11 Kasım 2012 Pazar

HUŞU

Namaz da duruş Allah’ın huzurunda duruştur.
Saygılı ve huşu içinde olman gerekir.

Huşu:
Sakin olmak, gözünü ve boynunu eğmek, sesini kısmak ve alçak gönüllülük göstermektir.

Alçak gönüllü olmalısın,
Kibirsiz olmalısın,

Gösterişsiz sade olmalısın,
Sakin davranmalısın,

Saygılı olmalısın,
Temiz olmalısın,

Gönülden gelen dostlukla bağlanmalısın,
Samimi bir doğrulukla bağlanmalısın,

Emre göre davranan olmalısın,
Boyun eğmelisin,

Söz dinlemelisin,
Allah’a karşı gelmekten sakınmalısın,

Allah’tan korkan olmalısın,
Allah’ın sözlerini doğrulayan olmalısın,

Allah’a tüm varlığınla yönelmelisin.

Huşu oluşumu kalpte oluşur, uygulaması vücutta olur.
Kalp Allah’a boyun eğerse azalar da boyun eğer.

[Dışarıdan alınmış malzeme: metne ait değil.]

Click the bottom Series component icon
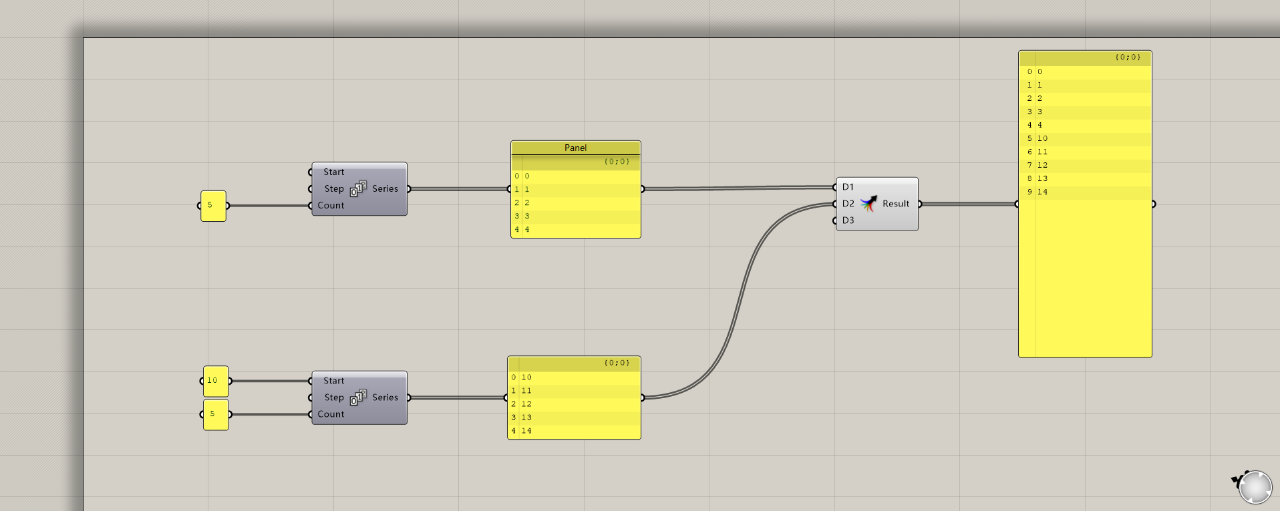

Bunları yapmak için İman edip Allah’a saygı duyulması, onu övmesi, anması ve ona karşı gelmekten sakınmasıdır.

Katı kalplilik, yani dini değerler karşısında duyarsız, dini öğütler, karşısında vurdumduymaz olması ve İslami inanç ve düşünceyi savunmamasıdır.

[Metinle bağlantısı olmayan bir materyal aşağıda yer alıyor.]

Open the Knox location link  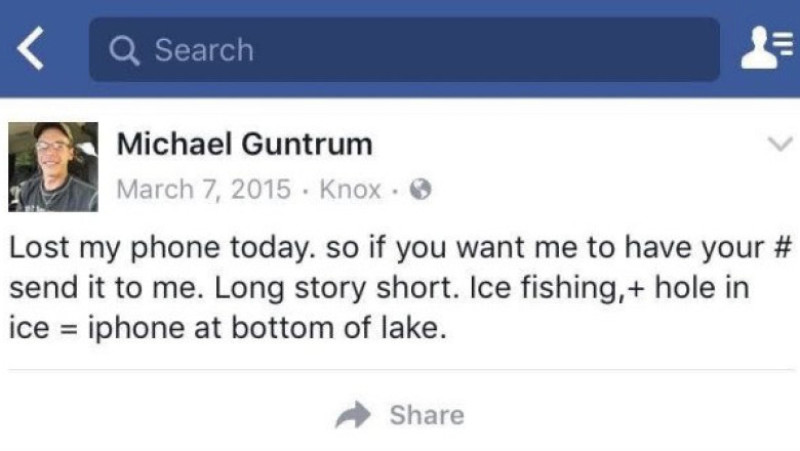pos(350,190)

NAMAZDA HUŞU, namazı Peygamberlerin bildirdiği şekilde, farz, vacip, sünnet ve adabına uyarak, olgunluk dolu bir terbiye ile Allah’ın huzuruna çıkan gibi edeple ve doğrulukla bağlanmış bir kalple kılmaktır.

Yani İlahi yasalara uymaktır.

Dünyada kibirlenip Allah’a boyun eğmeyen, ilahi emir ve yasaklara uymayan, Allah ve peygambere baş kaldıran kâfirlerin; suçluluğun göstergesi olarak ahirette aşağılanacaklar.

Hadid Suresi 16:
“ İman edenlerin Allah’ı anma ve O’ndan inen Kuran sebebiyle kalplerinin ürpermesi zamanı daha gelmedi mi?

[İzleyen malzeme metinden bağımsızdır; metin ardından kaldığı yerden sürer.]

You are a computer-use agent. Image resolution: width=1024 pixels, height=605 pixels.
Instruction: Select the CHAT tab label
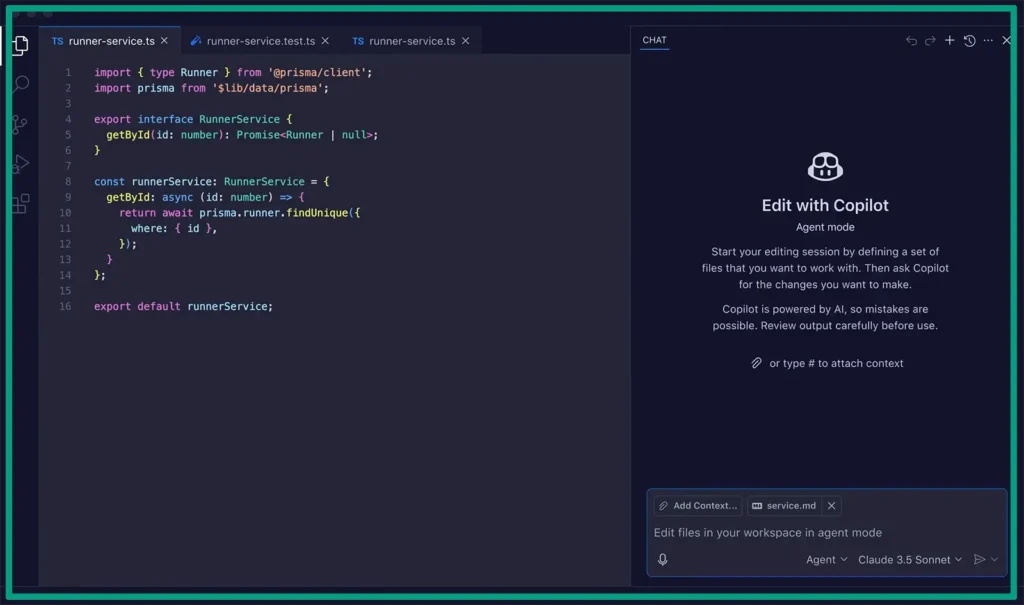point(654,40)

Onlar daha önce kendilerine kitap verilenler gibi olmasınlar.
Onların üzerinden uzun zaman geçti de kalpleri katılaştı.
Onlardan birçoğu yoldan çıkmış kimselerdir.”

Müminin Suresi 1,2:
“Gerçekten müminler kurtuluşa ermiştir.
Onlar ki, namazlarında huşu içindedirler.”

Haşr Suresi 21:
“Eğer biz bu Kuran’ı bir dağa indirseydik, muhakkak ki onu, Allah korkusundan baş eğerek, parça-parça olmuş görürdün.
Bu misalleri insanlara düşünsünler diye veriyoruz.

 (Diyanet İşleri Başkanlığı, Dini Kavramlar sözlüğü Doç.Dr. İsmail KARAGÖZ çalışmasından alıntı)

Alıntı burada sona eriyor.